:: 取り組み 1 ::
サクラの品種識別の記事にある「サクラは室町時代から」で始まる段落を、主な事実を残して短い箇条書きにしてください。
:: 取り組み 2 ::
サクラの品種識別の記事から、技術の開発者、または調査したサクラがある場所として挙がる組織・施設を、すべて書き出してください。

:: 元の文章 ::
____________
サクラの話題

サクラの品種識別可能に―森林総研  ~常用新聞20110309~

遺伝子情報利用、国内で初めて開発

森林総合研究所(つくば市松の里)は8日、遺伝子情報を利用したサクラ栽培品種の網羅的な識別技術を、国内で初めて開発したと発表した。これまでは花や葉などの外部形態の観察だけでは、正確な識別が困難だった。この技術開発で、花のない季節や苗木状態での識別も可能になった。 

サクラは室町時代から品種改良が行われ、接木による遺伝子がすべて同じ個体同士のクローン増殖で保存されてきた。しかし、長い間には取り違えなども起こり、形態が同じものが別の名前で呼ばれているなど品種区分が疑われる例もあったという。

今回、森林総研と住友林業が共同開発した20個のDNAマーカーを使用。DNAマーカーによる識別方法は、樹木の一部の組織からでも検査が可能だ。この方法により、森林総研多摩森林科学園(東京都八王子市)や国立遺伝学研究所(静岡県三島市)、新宿御苑(東京都新宿区)の3施設にあるサクラ計1850本を調査した。
____________
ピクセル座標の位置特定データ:
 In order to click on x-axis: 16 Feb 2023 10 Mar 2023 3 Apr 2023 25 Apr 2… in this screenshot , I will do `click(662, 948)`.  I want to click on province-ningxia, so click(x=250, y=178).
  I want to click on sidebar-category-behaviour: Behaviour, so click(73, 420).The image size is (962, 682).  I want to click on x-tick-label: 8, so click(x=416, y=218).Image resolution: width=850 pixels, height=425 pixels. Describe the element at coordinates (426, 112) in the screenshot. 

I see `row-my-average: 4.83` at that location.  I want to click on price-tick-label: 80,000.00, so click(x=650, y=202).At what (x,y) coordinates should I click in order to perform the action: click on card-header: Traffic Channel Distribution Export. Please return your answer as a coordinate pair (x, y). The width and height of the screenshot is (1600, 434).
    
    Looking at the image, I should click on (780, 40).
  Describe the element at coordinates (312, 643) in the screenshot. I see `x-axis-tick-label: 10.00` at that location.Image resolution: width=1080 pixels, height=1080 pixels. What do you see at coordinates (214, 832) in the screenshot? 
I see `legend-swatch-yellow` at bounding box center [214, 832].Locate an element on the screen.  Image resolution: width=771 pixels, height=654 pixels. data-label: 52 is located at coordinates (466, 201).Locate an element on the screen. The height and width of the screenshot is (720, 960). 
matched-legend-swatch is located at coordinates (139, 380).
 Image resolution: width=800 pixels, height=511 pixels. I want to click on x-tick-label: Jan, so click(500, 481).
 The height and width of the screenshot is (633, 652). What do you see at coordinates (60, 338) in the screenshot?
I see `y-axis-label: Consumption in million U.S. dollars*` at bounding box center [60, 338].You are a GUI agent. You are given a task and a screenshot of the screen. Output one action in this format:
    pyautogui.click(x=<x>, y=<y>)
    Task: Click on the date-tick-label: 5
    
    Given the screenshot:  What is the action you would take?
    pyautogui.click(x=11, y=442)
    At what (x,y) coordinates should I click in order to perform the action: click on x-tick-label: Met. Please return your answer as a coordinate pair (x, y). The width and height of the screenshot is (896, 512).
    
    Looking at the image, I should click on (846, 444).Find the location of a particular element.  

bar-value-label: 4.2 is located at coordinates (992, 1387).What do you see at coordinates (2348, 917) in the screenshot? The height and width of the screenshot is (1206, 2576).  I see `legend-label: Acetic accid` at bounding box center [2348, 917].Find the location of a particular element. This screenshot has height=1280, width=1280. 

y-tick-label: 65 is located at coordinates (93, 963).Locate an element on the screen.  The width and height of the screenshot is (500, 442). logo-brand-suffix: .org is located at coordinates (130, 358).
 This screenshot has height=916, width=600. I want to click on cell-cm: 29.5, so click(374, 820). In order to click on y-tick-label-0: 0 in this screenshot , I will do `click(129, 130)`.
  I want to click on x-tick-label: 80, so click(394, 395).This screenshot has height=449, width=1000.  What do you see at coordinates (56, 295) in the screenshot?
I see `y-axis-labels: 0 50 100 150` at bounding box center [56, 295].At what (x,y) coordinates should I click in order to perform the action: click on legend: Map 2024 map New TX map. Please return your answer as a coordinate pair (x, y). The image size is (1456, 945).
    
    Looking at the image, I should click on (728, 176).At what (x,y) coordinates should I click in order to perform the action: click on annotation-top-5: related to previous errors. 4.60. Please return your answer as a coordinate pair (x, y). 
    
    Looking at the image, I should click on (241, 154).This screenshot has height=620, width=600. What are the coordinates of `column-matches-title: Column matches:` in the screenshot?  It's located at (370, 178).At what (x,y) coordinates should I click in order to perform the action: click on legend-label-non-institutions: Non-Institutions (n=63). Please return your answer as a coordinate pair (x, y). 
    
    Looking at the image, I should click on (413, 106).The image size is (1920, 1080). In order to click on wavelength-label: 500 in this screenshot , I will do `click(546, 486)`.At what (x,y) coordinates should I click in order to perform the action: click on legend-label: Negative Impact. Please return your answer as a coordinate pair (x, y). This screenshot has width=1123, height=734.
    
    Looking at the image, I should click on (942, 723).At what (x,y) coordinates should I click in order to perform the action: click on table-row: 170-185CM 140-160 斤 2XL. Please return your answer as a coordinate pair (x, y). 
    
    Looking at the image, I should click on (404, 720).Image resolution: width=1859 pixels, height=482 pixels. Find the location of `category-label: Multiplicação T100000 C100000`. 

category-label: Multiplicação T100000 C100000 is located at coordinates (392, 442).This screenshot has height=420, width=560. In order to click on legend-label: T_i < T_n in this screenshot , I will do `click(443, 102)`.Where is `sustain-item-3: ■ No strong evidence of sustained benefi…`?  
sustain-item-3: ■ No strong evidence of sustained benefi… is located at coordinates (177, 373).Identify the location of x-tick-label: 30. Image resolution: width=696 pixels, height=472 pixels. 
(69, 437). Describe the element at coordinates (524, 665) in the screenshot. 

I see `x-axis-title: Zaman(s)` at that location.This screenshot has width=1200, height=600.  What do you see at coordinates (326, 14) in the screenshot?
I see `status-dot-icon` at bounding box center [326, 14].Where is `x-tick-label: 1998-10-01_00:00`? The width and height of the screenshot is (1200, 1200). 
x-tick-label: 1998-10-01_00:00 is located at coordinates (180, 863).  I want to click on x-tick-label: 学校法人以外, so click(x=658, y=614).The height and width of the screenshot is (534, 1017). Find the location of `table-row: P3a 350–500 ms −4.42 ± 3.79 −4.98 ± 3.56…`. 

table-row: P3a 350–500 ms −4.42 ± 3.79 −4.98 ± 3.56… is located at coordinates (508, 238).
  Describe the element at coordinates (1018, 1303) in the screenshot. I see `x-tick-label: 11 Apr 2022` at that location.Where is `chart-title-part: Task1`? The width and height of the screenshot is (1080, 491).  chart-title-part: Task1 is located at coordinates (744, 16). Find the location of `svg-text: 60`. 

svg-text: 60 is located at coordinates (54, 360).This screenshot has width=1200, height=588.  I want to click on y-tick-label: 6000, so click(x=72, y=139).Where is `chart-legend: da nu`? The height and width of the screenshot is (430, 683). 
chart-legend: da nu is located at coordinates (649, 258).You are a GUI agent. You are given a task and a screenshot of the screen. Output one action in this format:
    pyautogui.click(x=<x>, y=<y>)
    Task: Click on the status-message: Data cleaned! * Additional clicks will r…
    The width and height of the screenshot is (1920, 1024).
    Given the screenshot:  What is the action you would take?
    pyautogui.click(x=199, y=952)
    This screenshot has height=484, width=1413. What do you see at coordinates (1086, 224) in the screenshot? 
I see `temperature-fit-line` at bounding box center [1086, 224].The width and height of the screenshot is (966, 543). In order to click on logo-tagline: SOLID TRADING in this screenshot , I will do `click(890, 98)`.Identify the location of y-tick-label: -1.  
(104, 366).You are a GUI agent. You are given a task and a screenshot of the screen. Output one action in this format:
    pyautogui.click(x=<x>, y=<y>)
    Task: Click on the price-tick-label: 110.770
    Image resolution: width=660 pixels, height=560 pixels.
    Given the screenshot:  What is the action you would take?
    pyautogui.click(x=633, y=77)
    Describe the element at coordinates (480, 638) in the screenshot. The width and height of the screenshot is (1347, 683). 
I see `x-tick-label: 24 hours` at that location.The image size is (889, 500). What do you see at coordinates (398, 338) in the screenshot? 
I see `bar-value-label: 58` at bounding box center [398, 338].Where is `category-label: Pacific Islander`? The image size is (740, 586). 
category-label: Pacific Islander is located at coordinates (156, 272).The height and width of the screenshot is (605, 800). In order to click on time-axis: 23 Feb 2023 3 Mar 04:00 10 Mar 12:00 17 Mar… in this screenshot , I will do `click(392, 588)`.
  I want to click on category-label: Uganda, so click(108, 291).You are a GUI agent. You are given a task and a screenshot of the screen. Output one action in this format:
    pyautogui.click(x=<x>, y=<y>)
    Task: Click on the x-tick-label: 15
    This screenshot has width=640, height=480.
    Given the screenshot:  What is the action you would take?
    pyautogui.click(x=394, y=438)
____________
:: 解答 1 ::
- サクラは室町時代から品種改良が行われてきた。
- 接木によるクローン増殖で、遺伝子がすべて同じ個体として保存されてきた。
- 長い間に取り違えなども起こり、形態が同じものが別の名前で呼ばれるなど、品種区分が疑われる例もあったという。

:: 解答 2 ::
- 森林総合研究所(つくば市松の里)
- 住友林業
- 森林総研多摩森林科学園(東京都八王子市)
- 国立遺伝学研究所(静岡県三島市)
- 新宿御苑(東京都新宿区)